## Written problem
Rewrite the records below, replacing each occurrence of "Where should I click to" with "Where do I click to" and leaving every other character unchanged.
• • • • • • •
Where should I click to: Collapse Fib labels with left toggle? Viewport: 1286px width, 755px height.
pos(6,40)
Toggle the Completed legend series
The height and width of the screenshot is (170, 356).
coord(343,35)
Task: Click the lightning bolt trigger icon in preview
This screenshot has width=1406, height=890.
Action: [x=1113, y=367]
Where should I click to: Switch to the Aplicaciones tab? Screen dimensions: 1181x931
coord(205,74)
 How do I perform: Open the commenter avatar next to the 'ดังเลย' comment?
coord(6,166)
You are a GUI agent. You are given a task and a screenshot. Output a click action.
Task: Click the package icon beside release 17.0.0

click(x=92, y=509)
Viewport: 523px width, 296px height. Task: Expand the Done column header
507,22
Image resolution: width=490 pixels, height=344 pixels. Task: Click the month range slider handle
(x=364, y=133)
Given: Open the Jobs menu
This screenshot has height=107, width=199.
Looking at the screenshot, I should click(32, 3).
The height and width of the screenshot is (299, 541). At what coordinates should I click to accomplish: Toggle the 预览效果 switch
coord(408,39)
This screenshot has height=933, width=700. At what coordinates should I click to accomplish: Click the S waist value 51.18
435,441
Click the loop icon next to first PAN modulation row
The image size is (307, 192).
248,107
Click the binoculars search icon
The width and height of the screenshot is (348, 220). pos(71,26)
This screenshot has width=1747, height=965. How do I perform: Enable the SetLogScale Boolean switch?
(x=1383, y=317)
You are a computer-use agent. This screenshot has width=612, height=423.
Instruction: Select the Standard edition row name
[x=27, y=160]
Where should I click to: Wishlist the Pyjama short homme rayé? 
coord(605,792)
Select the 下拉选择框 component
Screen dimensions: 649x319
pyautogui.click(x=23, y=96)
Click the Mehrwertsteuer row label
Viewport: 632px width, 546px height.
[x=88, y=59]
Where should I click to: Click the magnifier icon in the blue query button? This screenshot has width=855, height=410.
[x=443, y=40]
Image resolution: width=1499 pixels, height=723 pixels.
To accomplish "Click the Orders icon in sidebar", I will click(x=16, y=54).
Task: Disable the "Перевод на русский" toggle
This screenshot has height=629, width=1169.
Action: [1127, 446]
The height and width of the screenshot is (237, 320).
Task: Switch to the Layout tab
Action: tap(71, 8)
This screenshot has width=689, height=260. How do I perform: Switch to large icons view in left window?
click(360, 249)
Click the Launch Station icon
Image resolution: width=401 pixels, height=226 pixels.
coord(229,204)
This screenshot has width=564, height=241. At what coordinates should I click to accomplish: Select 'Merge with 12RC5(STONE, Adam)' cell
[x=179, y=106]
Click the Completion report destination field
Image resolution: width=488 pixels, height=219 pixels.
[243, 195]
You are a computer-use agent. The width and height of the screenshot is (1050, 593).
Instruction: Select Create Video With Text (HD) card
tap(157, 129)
• • • • • • •
## Output of the task
Where do I click to: Collapse Fib labels with left toggle? Viewport: 1286px width, 755px height.
pos(6,40)
Toggle the Completed legend series
The height and width of the screenshot is (170, 356).
coord(343,35)
Task: Click the lightning bolt trigger icon in preview
This screenshot has width=1406, height=890.
Action: [x=1113, y=367]
Where do I click to: Switch to the Aplicaciones tab? Screen dimensions: 1181x931
coord(205,74)
 How do I perform: Open the commenter avatar next to the 'ดังเลย' comment?
coord(6,166)
You are a GUI agent. You are given a task and a screenshot. Output a click action.
Task: Click the package icon beside release 17.0.0

click(x=92, y=509)
Viewport: 523px width, 296px height. Task: Expand the Done column header
507,22
Image resolution: width=490 pixels, height=344 pixels. Task: Click the month range slider handle
(x=364, y=133)
Given: Open the Jobs menu
This screenshot has height=107, width=199.
Looking at the screenshot, I should click(32, 3).
The height and width of the screenshot is (299, 541). At what coordinates should I click to accomplish: Toggle the 预览效果 switch
coord(408,39)
This screenshot has height=933, width=700. At what coordinates should I click to accomplish: Click the S waist value 51.18
435,441
Click the loop icon next to first PAN modulation row
The image size is (307, 192).
248,107
Click the binoculars search icon
The width and height of the screenshot is (348, 220). pos(71,26)
This screenshot has width=1747, height=965. How do I perform: Enable the SetLogScale Boolean switch?
(x=1383, y=317)
You are a computer-use agent. This screenshot has width=612, height=423.
Instruction: Select the Standard edition row name
[x=27, y=160]
Where do I click to: Wishlist the Pyjama short homme rayé? 
coord(605,792)
Select the 下拉选择框 component
Screen dimensions: 649x319
pyautogui.click(x=23, y=96)
Click the Mehrwertsteuer row label
Viewport: 632px width, 546px height.
[x=88, y=59]
Where do I click to: Click the magnifier icon in the blue query button? This screenshot has width=855, height=410.
[x=443, y=40]
Image resolution: width=1499 pixels, height=723 pixels.
To accomplish "Click the Orders icon in sidebar", I will click(x=16, y=54).
Task: Disable the "Перевод на русский" toggle
This screenshot has height=629, width=1169.
Action: [1127, 446]
The height and width of the screenshot is (237, 320).
Task: Switch to the Layout tab
Action: tap(71, 8)
This screenshot has width=689, height=260. How do I perform: Switch to large icons view in left window?
click(360, 249)
Click the Launch Station icon
Image resolution: width=401 pixels, height=226 pixels.
coord(229,204)
This screenshot has width=564, height=241. At what coordinates should I click to accomplish: Select 'Merge with 12RC5(STONE, Adam)' cell
[x=179, y=106]
Click the Completion report destination field
Image resolution: width=488 pixels, height=219 pixels.
[243, 195]
You are a computer-use agent. The width and height of the screenshot is (1050, 593).
Instruction: Select Create Video With Text (HD) card
tap(157, 129)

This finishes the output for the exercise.